One of hockey's greatest visionaries, Frank Calder guided the National Hockey League through its first half-century. He addressed all issues affecting the league decisively and logically and his steadfast dedication to its betterment garnered him the permanent respect of his peers.
Born in Bristol, England, in 1877, Calder emigrated to Canada very early in the 1900s to teach at a private school in Montreal. After a few years in the classroom, he switched careers to become a sportswriter with the Montreal Witness and later became sports editor of the Montreal Herald.
As a young man, Calder was involved in soccer, rugby, golf, handball and cricket. He became one of the founders of the Montreal school rugby league and served as secretary of the Montreal and district football league. Calder possessed a knowledge of sports and a direct and insightful way of speaking. Former Montreal Canadiens owner George Kennedy was so impressed with Calder's forthright style that he helped facilitate his election to the position of secretary of the National Hockey Association, forerunner to the NHL. When the NHA folded and the National Hockey League was formed in 1917, Calder was the overwhelming choice for the new league's first president. Over the next 25 years, his vision and initiative were vital components in the success of the league.
Almost immediately after assuming his new position, Calder was ratifying the sale of the Quebec franchise to the Toronto Arenas. He later scrutinized a number of franchise applications and transfers, enabling such traditional clubs as the Boston Bruins, New York Rangers, Detroit Red Wings and Chicago Black Hawks to be formed.

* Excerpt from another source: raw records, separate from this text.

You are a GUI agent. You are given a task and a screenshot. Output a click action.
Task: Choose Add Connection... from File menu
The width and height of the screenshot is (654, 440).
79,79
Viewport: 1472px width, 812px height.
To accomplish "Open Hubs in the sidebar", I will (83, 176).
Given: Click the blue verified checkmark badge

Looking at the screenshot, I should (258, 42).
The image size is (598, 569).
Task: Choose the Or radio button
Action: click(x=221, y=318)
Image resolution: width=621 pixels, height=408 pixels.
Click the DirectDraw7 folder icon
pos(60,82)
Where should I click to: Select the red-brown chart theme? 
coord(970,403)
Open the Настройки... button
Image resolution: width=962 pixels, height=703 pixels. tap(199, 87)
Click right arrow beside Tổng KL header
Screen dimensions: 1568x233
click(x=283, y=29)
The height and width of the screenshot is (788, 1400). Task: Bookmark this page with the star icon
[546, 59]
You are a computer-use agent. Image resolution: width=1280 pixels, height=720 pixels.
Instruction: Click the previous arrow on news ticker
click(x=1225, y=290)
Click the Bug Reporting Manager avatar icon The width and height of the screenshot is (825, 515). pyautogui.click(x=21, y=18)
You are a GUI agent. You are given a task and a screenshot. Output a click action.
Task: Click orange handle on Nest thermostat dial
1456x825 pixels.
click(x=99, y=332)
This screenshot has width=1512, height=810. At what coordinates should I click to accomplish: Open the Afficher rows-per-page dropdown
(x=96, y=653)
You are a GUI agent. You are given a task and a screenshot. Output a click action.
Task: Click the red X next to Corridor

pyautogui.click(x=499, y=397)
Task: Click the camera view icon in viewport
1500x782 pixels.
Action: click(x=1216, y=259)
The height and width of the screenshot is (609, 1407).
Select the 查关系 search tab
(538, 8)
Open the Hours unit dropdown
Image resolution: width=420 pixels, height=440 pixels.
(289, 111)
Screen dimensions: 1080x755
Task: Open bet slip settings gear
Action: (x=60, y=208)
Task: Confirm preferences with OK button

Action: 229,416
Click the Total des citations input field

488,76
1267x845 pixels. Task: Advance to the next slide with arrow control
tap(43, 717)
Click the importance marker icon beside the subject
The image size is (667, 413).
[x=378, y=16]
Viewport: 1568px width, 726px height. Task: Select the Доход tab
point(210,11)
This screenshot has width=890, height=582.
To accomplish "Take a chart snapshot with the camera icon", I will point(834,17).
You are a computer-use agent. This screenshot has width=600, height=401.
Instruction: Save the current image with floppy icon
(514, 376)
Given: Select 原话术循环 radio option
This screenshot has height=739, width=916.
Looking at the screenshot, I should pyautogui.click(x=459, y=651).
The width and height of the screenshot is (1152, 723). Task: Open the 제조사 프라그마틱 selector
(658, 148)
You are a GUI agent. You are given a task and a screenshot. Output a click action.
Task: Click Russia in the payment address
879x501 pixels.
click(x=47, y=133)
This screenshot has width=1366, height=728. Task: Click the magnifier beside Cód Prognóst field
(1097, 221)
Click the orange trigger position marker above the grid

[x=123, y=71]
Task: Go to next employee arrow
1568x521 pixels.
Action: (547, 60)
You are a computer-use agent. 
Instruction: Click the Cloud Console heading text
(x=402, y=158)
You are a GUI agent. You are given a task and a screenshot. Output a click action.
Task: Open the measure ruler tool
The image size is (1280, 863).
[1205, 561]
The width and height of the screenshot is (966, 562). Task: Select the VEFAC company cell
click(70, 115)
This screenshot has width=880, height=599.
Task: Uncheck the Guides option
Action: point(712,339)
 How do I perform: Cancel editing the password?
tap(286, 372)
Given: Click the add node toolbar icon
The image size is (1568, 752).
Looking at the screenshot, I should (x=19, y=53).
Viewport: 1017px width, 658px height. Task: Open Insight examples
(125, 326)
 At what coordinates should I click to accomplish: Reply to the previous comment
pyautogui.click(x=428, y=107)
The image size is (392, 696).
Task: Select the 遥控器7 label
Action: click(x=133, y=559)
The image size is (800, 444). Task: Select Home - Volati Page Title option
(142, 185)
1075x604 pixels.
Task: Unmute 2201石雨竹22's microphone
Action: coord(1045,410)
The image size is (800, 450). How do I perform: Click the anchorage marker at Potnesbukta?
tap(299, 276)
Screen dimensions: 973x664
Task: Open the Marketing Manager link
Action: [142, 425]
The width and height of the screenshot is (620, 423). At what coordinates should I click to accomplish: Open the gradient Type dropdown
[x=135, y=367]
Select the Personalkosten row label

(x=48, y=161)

Calder helped ensure the survival of the NHL during the two world wars and the Great Depression. The two global conflicts depleted the numbers of available players, while the worldwide economic downturn caused several franchises to cease operations or relocate to other cities. A big reason why the league was able to weather these storms was the proactive involvement of Calder as president. He made a point of attending as many games as possible to monitor the state of the league on the ice and in the community. If he felt the actions or policies of the various team governors weren't in the best interests of the NHL, he didn't hesitate to confront them. Calder was the driving force behind the Ace Bailey and Howie Morenz charity games, demonstrating his sincere concern for the players in the league and their families.
By 1943, Calder's dedication to the job had caused his health to deteriorate. He was honoured during the NHL's 25th anniversary celebrations, but Calder was overwrought from trying to maintain the survival of the league in the face of World War II. The strain of trying to balance the demands of the game with the needs of the military caused him to collapse at a league meeting. A plan was made to grant Calder a much-deserved rest and have Mervyn "Red" Dutton temporarily assume his responsibilities. Unfortunately, Calder passed away the day after the motion was passed. He literally gave his life in the service of the National Hockey League.
Since 1933, Calder had shown his support for hockey with a trophy he purchased and awarded annually to the NHL's top rookie. Following his death in 1943, it was established as a permanent award and renamed the Calder Memorial Trophy. Another trophy, the Calder Cup, is presented annually to the American Hockey League championship team. Calder was elected to the Hockey Hall of Fame in the Builders category in 1947.